Mercedes permanece en silencio, imaginando en un instante un futuro amenazador.
-Me gustaría explicarle…
-Tus motivos no me interesan. Por mí puedes marcharte mañana, pero como te voy a pagar el mes entero, quiero que te ocupes de un último encargo.

Ambos entran en la vivienda. Mercedes sube un tramo de escalera tras otro manteniendo un silencio hostil. Él la sigue con la docilidad de un perro bien adiestrado. Finalmente llegan a la buhardilla, donde la claridad de la tarde penetra por una ventana abierta en el techo inclinado. A través del cristal, la dueña de la casa indica a Paquito un extremo del tejado en el que ha visto unas cuantas tejas sueltas que deben ser retiradas. A pesar de que resulta obvio que al jardinero le asustan las alturas -al asomar la cabeza por el ventanal se ha quedado súbitamente pálido- no se atreve a contrariar a su patrona. Como le cuesta maniobrar con la ropa de calle decide quitarse la chaqueta para trabajar más cómodamente, quedándose con ella en la mano sin saber qué hacer. La mujer no hace el menor gesto de tomarla, así que la deja en el suelo. Con cierto esfuerzo y mayor aprensión, sale por fin al exterior pisando en las tejas con sumo cuidado. Cuando se da la vuelta para dirigirse hacia el saliente, Mercedes le da un empujón que lo precipita al vacío. Después de un alarido estremecedor, el sonido sordo del impacto con el suelo devuelve el silencio al jardín. Paquito ha caído junto al pequeño traje fucsia orlado por una mancha de agua. Otra mancha, roja y viscosa, se extiende bajo el cuerpo desmadejado del jardinero.

Mercedes mira con ojos desorbitados e incrédulos a través de la ventana. Ya está hecho. Precipitadamente, sin los escrúpulos que había mostrado esa misma tarde, busca en la chaqueta de Paquito cualquier prueba de su relación con Ernesto. En el bolsillo interior encuentra una carta dirigida a su marido.
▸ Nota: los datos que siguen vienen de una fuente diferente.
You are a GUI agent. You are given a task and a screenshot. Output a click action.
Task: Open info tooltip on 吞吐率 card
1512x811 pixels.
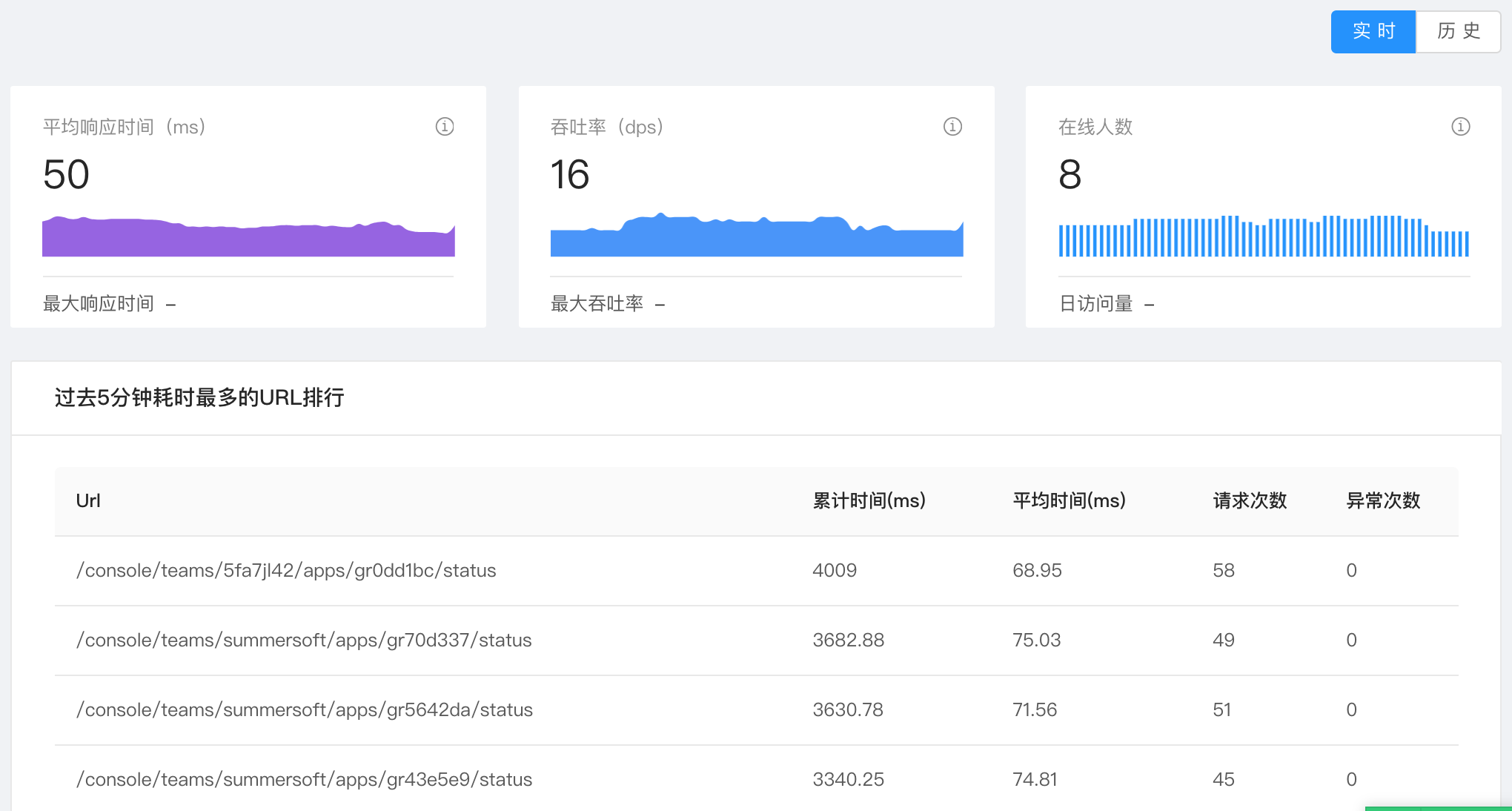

Ernesto, con esta carta me despido de usted. Sé que es a su buena voluntad hacia mí a la que le debo el haber permanecido tanto tiempo en la casa, contrariando los deseos de su mujer. Siempre le estaré agradecido. Ahora son los acontecimientos los que me obligan a marcharme. Sin pretenderlo, fui testigo de lo que creí un juego. Vi cómo dejaba un papel en el libro que el sr. Samper leía en el jardín y, más tarde, como esa nota planeaba cuando un golpe de viento la arrancó de entre las páginas. No pude evitar recogerla del suelo y echarle un vistazo. Fue simple curiosidad. Dudé en devolverla a su sitio, pero en ese momento me dio miedo ser descubierto. También pude callar y hacer como si nada de esto hubiera ocurrido, sin embargo, fui consciente del tormento que supondría para usted no conocer el paradero del mensaje. Después de esto que le he contado, mi presencia aquí es imposible. Sé que nadie soporta al testigo de sus miserias. Por mí no debe preocuparse. Le deseo lo mejor.